[Opening Recorded data section]
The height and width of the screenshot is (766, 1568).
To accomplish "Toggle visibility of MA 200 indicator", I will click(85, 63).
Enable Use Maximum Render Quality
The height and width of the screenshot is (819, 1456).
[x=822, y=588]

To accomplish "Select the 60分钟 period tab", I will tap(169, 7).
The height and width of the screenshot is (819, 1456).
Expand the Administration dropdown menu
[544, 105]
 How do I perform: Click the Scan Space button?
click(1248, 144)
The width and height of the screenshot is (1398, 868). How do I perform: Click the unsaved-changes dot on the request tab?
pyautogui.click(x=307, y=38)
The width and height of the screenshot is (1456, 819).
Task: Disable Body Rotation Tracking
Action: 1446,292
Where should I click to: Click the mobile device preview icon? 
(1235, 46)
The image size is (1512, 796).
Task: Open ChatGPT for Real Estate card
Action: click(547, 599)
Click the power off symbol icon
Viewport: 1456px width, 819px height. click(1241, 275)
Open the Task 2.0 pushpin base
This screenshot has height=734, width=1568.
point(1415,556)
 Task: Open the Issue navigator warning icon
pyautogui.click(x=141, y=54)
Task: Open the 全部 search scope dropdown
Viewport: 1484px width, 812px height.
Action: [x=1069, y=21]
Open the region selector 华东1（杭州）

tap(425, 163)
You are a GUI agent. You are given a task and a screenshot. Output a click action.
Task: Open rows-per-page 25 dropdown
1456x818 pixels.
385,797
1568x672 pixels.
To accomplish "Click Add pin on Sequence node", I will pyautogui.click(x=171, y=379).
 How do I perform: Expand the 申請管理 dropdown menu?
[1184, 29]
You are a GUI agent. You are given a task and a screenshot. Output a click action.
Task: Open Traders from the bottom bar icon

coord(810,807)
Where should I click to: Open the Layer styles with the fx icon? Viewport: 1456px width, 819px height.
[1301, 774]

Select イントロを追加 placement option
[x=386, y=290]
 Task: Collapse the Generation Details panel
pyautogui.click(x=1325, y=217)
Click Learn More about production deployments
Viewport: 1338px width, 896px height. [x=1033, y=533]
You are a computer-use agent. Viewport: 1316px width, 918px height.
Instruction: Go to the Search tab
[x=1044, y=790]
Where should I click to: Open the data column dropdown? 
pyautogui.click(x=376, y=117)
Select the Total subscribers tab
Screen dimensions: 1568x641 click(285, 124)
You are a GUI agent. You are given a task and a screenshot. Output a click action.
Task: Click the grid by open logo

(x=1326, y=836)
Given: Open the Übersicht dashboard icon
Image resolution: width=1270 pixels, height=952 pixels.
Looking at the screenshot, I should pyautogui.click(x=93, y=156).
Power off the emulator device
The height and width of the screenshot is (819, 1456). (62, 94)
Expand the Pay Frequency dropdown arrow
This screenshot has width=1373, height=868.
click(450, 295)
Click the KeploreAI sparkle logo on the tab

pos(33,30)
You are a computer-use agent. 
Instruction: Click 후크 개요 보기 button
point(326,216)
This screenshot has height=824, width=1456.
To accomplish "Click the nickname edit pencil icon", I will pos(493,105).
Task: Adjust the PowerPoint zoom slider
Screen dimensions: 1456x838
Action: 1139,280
[Closing Recorded data section]
Problem to work on:
Transcribe each record above exactly. Skip none.

Expected output:
The height and width of the screenshot is (766, 1568).
To accomplish "Toggle visibility of MA 200 indicator", I will click(85, 63).
Enable Use Maximum Render Quality
The height and width of the screenshot is (819, 1456).
[x=822, y=588]

To accomplish "Select the 60分钟 period tab", I will tap(169, 7).
The height and width of the screenshot is (819, 1456).
Expand the Administration dropdown menu
[544, 105]
 How do I perform: Click the Scan Space button?
click(1248, 144)
The width and height of the screenshot is (1398, 868). How do I perform: Click the unsaved-changes dot on the request tab?
pyautogui.click(x=307, y=38)
The width and height of the screenshot is (1456, 819).
Task: Disable Body Rotation Tracking
Action: 1446,292
Where should I click to: Click the mobile device preview icon? 
(1235, 46)
The image size is (1512, 796).
Task: Open ChatGPT for Real Estate card
Action: click(547, 599)
Click the power off symbol icon
Viewport: 1456px width, 819px height. click(1241, 275)
Open the Task 2.0 pushpin base
This screenshot has height=734, width=1568.
point(1415,556)
 Task: Open the Issue navigator warning icon
pyautogui.click(x=141, y=54)
Task: Open the 全部 search scope dropdown
Viewport: 1484px width, 812px height.
Action: [x=1069, y=21]
Open the region selector 华东1（杭州）

tap(425, 163)
You are a GUI agent. You are given a task and a screenshot. Output a click action.
Task: Open rows-per-page 25 dropdown
1456x818 pixels.
385,797
1568x672 pixels.
To accomplish "Click Add pin on Sequence node", I will pyautogui.click(x=171, y=379).
 How do I perform: Expand the 申請管理 dropdown menu?
[1184, 29]
You are a GUI agent. You are given a task and a screenshot. Output a click action.
Task: Open Traders from the bottom bar icon

coord(810,807)
Where should I click to: Open the Layer styles with the fx icon? Viewport: 1456px width, 819px height.
[1301, 774]

Select イントロを追加 placement option
[x=386, y=290]
 Task: Collapse the Generation Details panel
pyautogui.click(x=1325, y=217)
Click Learn More about production deployments
Viewport: 1338px width, 896px height. [x=1033, y=533]
You are a computer-use agent. Viewport: 1316px width, 918px height.
Instruction: Go to the Search tab
[x=1044, y=790]
Where should I click to: Open the data column dropdown? 
pyautogui.click(x=376, y=117)
Select the Total subscribers tab
Screen dimensions: 1568x641 click(285, 124)
You are a GUI agent. You are given a task and a screenshot. Output a click action.
Task: Click the grid by open logo

(x=1326, y=836)
Given: Open the Übersicht dashboard icon
Image resolution: width=1270 pixels, height=952 pixels.
Looking at the screenshot, I should pyautogui.click(x=93, y=156).
Power off the emulator device
The height and width of the screenshot is (819, 1456). (62, 94)
Expand the Pay Frequency dropdown arrow
This screenshot has width=1373, height=868.
click(450, 295)
Click the KeploreAI sparkle logo on the tab

pos(33,30)
You are a computer-use agent. 
Instruction: Click 후크 개요 보기 button
point(326,216)
This screenshot has height=824, width=1456.
To accomplish "Click the nickname edit pencil icon", I will pos(493,105).
Task: Adjust the PowerPoint zoom slider
Screen dimensions: 1456x838
Action: 1139,280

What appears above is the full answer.